The second most prevalent injury among swimmers is knee pain. Powerful and repetitive knee extensions from flutter- and dolphin kicking in combination with turns have a traumatic effect on the patellafemoral joint, in which the quadriceps are being overworked (Rodeo, 1999). Additionally, breaststrokers put tremendous pressure on the medial compartments of their knees during the kick phase (Vizsolyi, et al., 1987). The forceful long-lever adduction of the legs puts an enormous torque on the knee, as covered in our previous article. If the joint is not sufficiently strong and stable, the risk of injury increases. In a controlled cross-sectional study, 13 swimmers who were 14-15 years old underwent MRI scans. Out of the 26 knees examined, 69.2% revealed one or more abnormalities , compared to a control group where 32.1% of the knees showed one or more abnormalities, making knee abnormality frequency statistically significant (p=0.013) (Soder, Mizerkowski, Petkowicz, & Bldisserotto, 2012).
The Lower Back
The lower back is another frequently reported pain area for swimmers.
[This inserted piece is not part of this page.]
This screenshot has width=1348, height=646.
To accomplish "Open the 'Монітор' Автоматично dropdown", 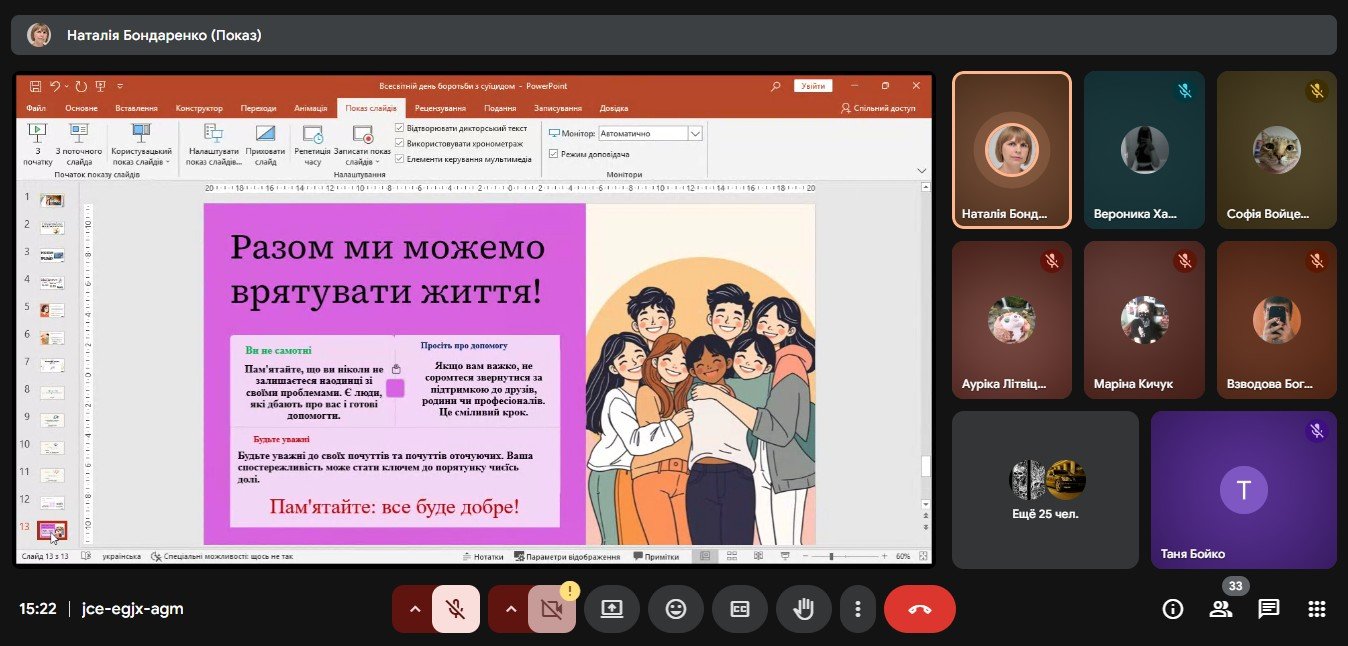I will [x=695, y=133].
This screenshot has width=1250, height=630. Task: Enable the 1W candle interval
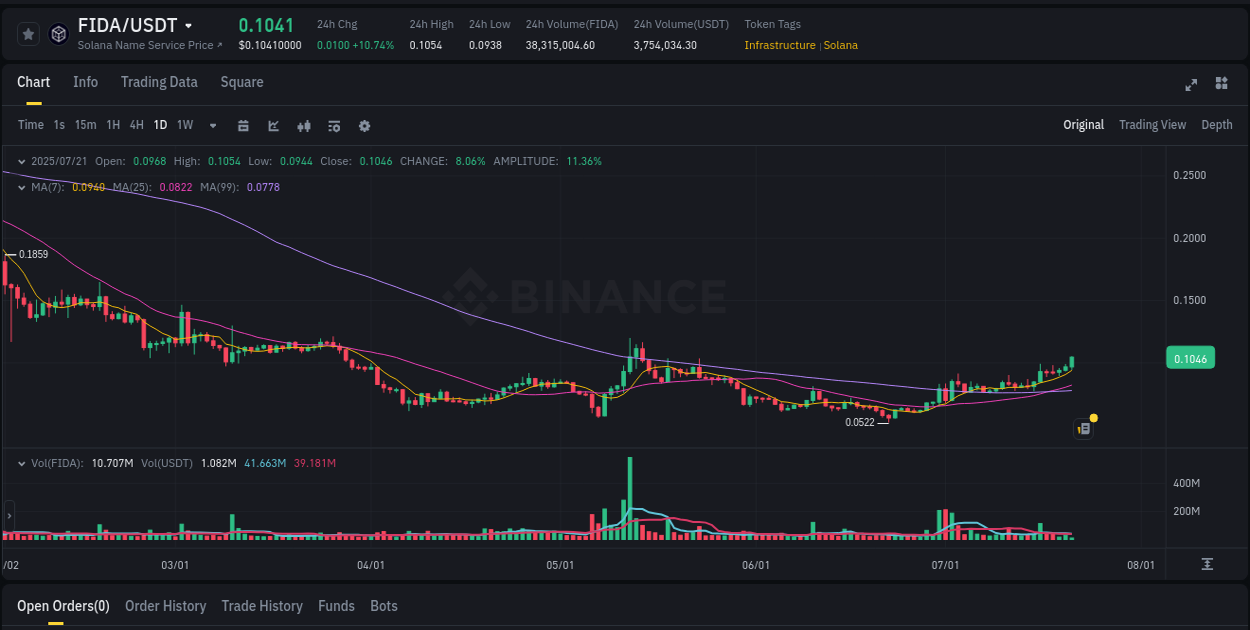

A fairly recent study shows that lumbar disc degeneration is the plausible explanation (Kaneoka, et al., 2007). Fifty-six elite Japanese swimmers, ages 18-24 years underwent MRI scans. This study shows that there is a significant difference among swimmers who are exposed to higher volume of swimming and more years of training. To extrapolate, swimmers were categorized into a high-load vs. low-load group, as years of training, and training hours per week are most strongly correlated with low back pain. Lumbar degeneration was found in 68% of high-load swimmers and 29% of low-load swimmer, which is significantly higher (p= .021).
Injury for an athlete can be devastating and have damaging effect on the psyche and return to the sport. Athletes cope differently with their injuries from one another and will have contrasting severity on their careers. Recently, Mahler (2015) introduced an epidemiological 35-year old study supporting a strong hypothesis that injury prevention contributes to performance improvement. Prevention of injury is therefore necessary in order for an athlete to maintain their health in combination with intense and consistent periods of training. To prevent injuries for youth swimmers, reported recommendations of exercises for 11-year old swimmers should center their attention towards, but what remains unclear is if shoulder pain and disability is reversible without manipulating swimming volume or hours. No comprehensive or applied exercise programs exist to the public today where the effectiveness of the program is evaluated.
Until I did my master’s project and found trends and significant changes to modified functional movement screens (FMS) and pain reduction. My intervention is innovative as it takes fundamental prevention tactics from professionals into an applied form (Cools, Johansson, Borms, & Maenhout, 2015); Injury Prevention Programme, 2010; McGill, 1998; (Nichols, 2015); Riewald & Rodeo, 2015; Salo & Riewald, 2008; Wanivenhaus, Fox, Chaudhury, & Rodeo, 2012). The purpose of this project was to examine how an age- and sport specific 12-week exercise program affects functional movement and impingement scores in young competitive swimmers.